Geoff Dyer può scrivere di qualsiasi argomento, senza strafare o senza sembrare incompetente: entra subito nel cuore di ogni possibile contenuto, lo sviscera, lo sminuzza, lo racconta da prospettive inedite, poi si alza e se ne va, sorridente e guascone come solo sa essere lui. È una dote, rara, rarissima, soprattutto in questo mondo di supponenti armati di hashtag, che credono di avere il diritto di parlare di tutto senza conoscere niente.

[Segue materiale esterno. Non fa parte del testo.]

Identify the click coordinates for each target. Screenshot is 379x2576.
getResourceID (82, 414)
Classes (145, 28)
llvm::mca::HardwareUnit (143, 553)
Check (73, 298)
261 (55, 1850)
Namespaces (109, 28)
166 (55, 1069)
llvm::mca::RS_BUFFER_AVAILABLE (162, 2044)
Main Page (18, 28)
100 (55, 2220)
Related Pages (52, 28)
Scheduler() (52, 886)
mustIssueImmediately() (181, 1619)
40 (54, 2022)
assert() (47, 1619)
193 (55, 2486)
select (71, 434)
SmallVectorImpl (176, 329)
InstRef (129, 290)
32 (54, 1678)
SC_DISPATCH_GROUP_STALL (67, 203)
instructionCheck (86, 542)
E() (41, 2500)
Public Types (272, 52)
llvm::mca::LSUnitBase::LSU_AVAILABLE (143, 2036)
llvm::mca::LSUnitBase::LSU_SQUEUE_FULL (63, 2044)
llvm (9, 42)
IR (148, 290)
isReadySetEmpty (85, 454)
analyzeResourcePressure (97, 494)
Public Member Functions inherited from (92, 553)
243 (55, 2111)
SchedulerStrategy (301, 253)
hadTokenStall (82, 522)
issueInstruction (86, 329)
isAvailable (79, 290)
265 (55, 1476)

E poi ha un sense of humor sempre puntuale, mai caciarone, sottile quando è necessario, caotico quanto basta. E in questo libro, di humor ce n'è in abbondanza. Soprattutto perché il film ri-raccontato è così ampolloso e contraddittorio di suo che se non lo presenti con il giusto sorriso, finisce che gli dài o troppa importanza o troppo disprezzo.
Dove osano le aquile è quel tipo di pellicola che appena la incontri durante lo zapping non puoi farne a meno: devi rivederlo di nuovo, confondendo per l'ennesima volta dove accade quello o dove muore quell'altro. Giuro, l'avrò visto trenta volte e ancora non riesco a ricostruirne la trama in ordine... ma perché l'ordine non c'è; e chissenefrega se non c'è, perché è un film amabilmente amabile.
Geoff Dyer ama questo film e lo ama in maniera così totale che le battute folgoranti con cui lo descrive o lo circoscrive sono sempre molto affettuose e mai irriverenti; e se sono irriverenti è perché gli vuole troppo bene.
Peccato che il libro sia così breve, o magari è la sua fortuna, perché maneggiare simili cose troppo a lungo diventerebbe stucchevole.
Certo, dovete conoscere una 'nticchia di trama. Ma, in fondo, alzi la mano chi non ha mai visto Dove osano le aquile.